◆ **Explore the material**
(1) In the blog post, what is the name of the poetry radio show that Jonathan Stringfellow hosts?
(2) Summarize the blog post in two sentences.
(3) For each statement, say whether it agrees with the blog post, answering yes or no and quoting the words from the blog post that decide it.
(a) Sahar moved her belongings from Kentucky to Cleveland.
(b) The small school the writer attended had a radio station.
(c) Stringfellow's program about the book came out in mid-August.

◆ **Source document**
::::::

Gooey Brain and Puzzle Pieces

Today, my brain is a vat of goo.  For no particular reason than my body has recently been sapping all energy it creates in an effort to heal itself from whatever-the-crap happened to me last week.  I was pleasantly surprised to find this morning that I felt well…good, even…and could stomach some coffee.  Took me a little while to wake up and get going, but once I did, I was doing okay.  But my brain was a little foggy.  I messaged Sahar to check her progress.  Yesterday, she did the thing and moved her belongings from Kentucky to Cleveland, inching ever closer to me. 

She is very tired.  Her brain is a vat of goo, because she just loaded a house into a truck, drove six hours, and is now unloading a truck into a house.

Yet she is up and moving and unpacking a U-Haul somewhere and I am up and consuming coffee and typing furiously because Thursday is blog day.  In fact, I have a list of tasks to accomplish today and they all take brain power, but as I said before, my brain is a vat of goo.  Body in desperate need of repair, it has taken all of my energies and put them towards a singular goal, leaving very little for my brain to run on.

The end result is that I’m typing my blog with little idea what I’m even writing about.  It has been such a strange week for me, not just because of the illness.  I am heavily medicated when I am sick, so time kind of globs together into an intangible mess.  Afterwards, I feel like I have to put together the puzzle pieces.

Which brings me to something cool that happened while I was out. 

(Oh.  Yeah.  That’s what you were going to blog about, you goo-brained idiot.)

So, sometimes, Twitter brings me cool connects.  Most recently, I was introduced to one Jonathan Stringfellow, who hosts a poetry radio show called No Strangers Here at Colombia University in Georgia.  He contacted me about doing a review and analysis of my book on his show.  I was delighted, on a personal level.  See, my dad had a radio show back in college, and I always thought that would have been so cool to get involved in.  My small school that I was only at for a year didn’t have a station, so it was never an option for me, but now this guy wants to talk about me on his program?  How neat!

He read my collection and emailed me a few times to discuss which poems he would be sharing with his listeners.  One comment he made in his emails was how he felt that the poems were like puzzle pieces that fit together to make a larger picture.  I appreciated this viewpoint especially, as I do think of it as a narrative, and each poem reveals a slight bit more of the struggle that I faced.

Anyway, he recorded it mid-August, but it came out while I was in my hospital haze.  You can listen to it right here if you are so inclined.  I truly am thankful for his thoughts, and it is a lovely little program that I will continue to listen to even though I don’t go to Colombia University in Georgia. 

Now, I am off to do some writing work and some personal life work and then some relaxation so that my brain can gelatinize now that my body is feeling better.  This weekend brings with it kiddos and likely some fishing and the return of football and dinner with Sharon and Kevin-all things I am looking forward to.  All things I am hoping my body is on board with, too. My brain definitely hopes to be.

::::::

◆ **Extracted material**
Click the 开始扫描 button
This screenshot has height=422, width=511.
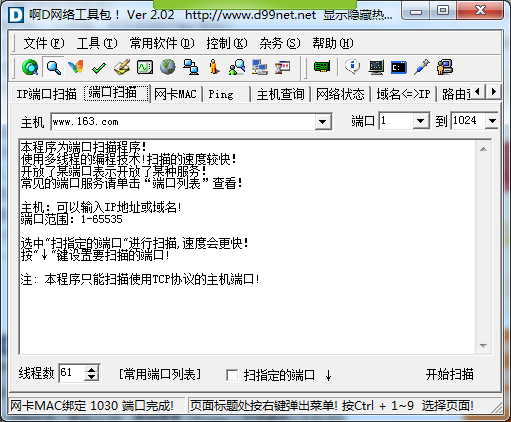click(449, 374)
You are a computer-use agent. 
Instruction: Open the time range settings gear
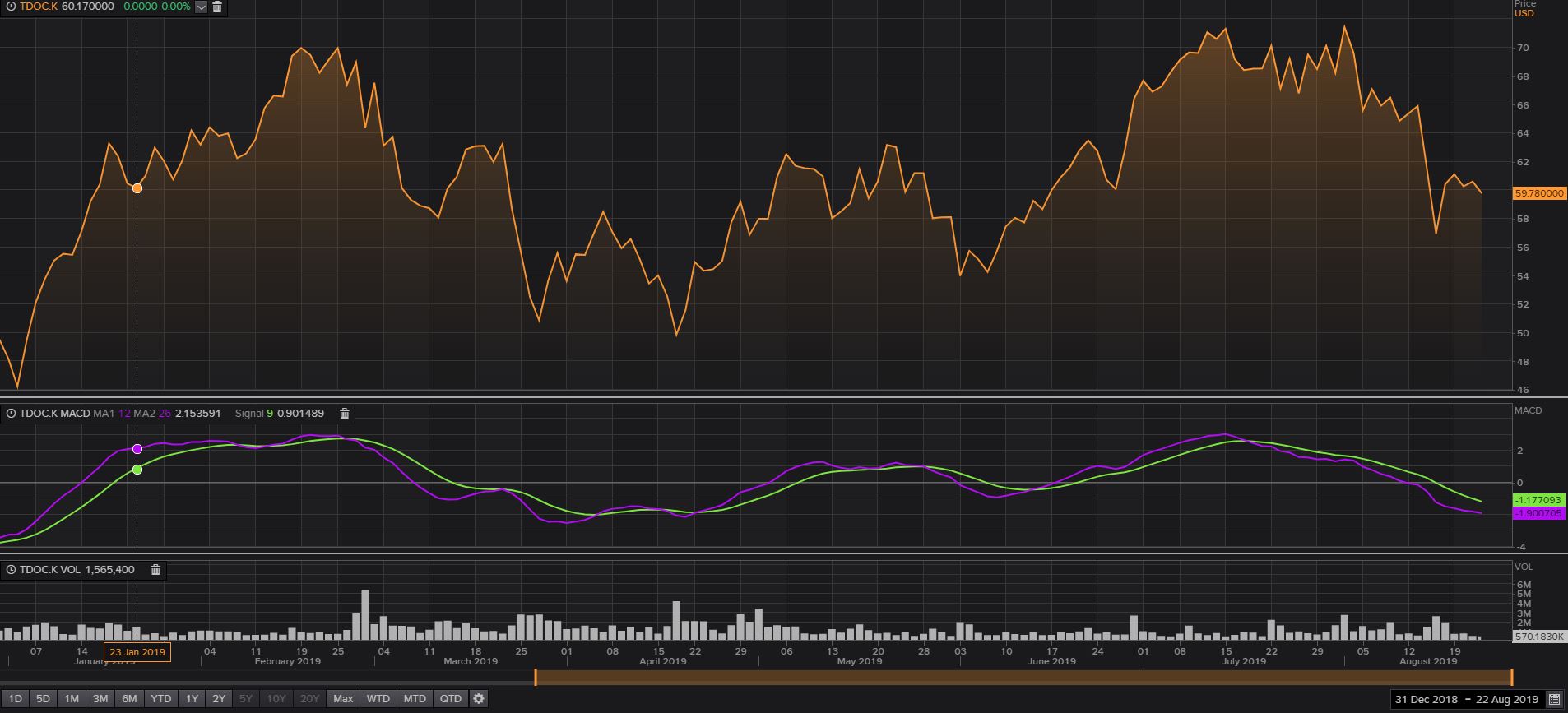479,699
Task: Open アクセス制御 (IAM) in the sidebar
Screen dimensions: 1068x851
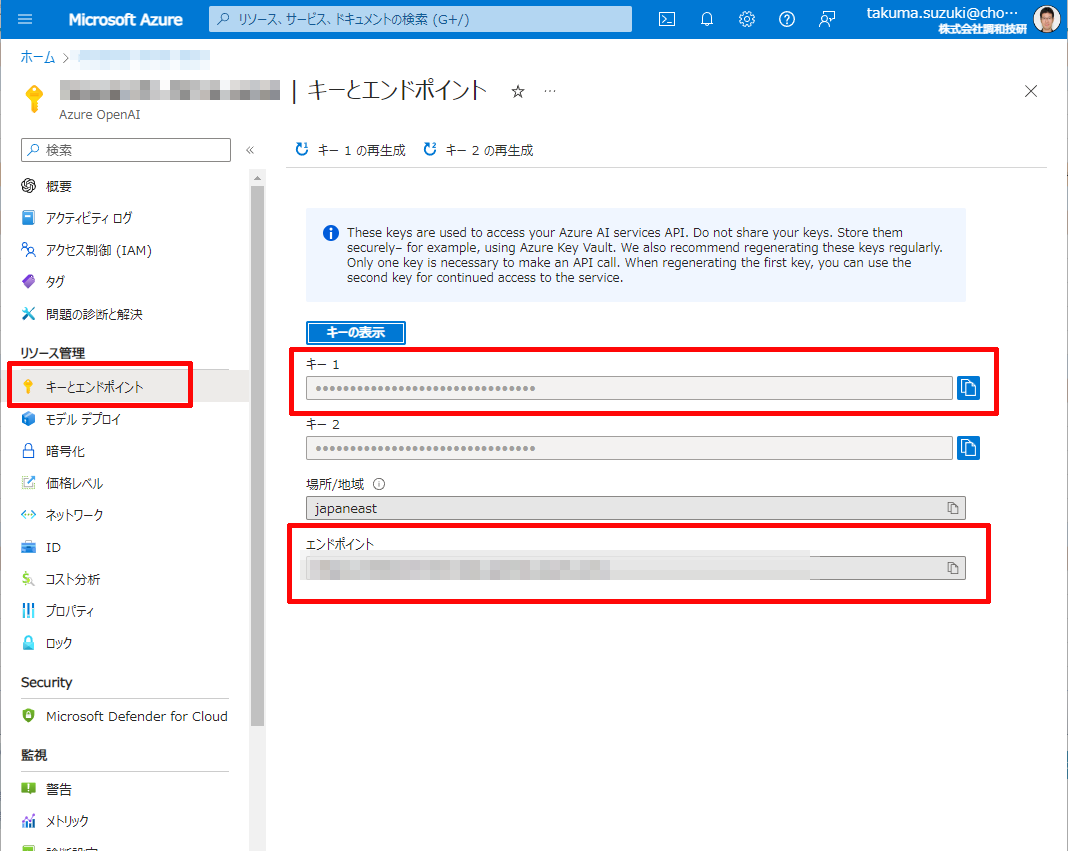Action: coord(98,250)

::::::

◆ **Completed exercise**
(1) No Strangers Here

(2) While recovering from an illness that left the writer's brain foggy, the writer sits down to write the weekly Thursday blog as Sahar unpacks after moving from Kentucky to Cleveland. The writer describes how Jonathan Stringfellow, met through Twitter, reviewed the writer's poetry collection on his radio show No Strangers Here, likening the poems to puzzle pieces, and the episode came out during the writer's hospital stay.

(3)
(a) Yes: "Yesterday, she did the thing and moved her belongings from Kentucky to Cleveland"
(b) No: "My small school that I was only at for a year didn’t have a station"
(c) No: "he recorded it mid-August, but it came out while I was in my hospital haze"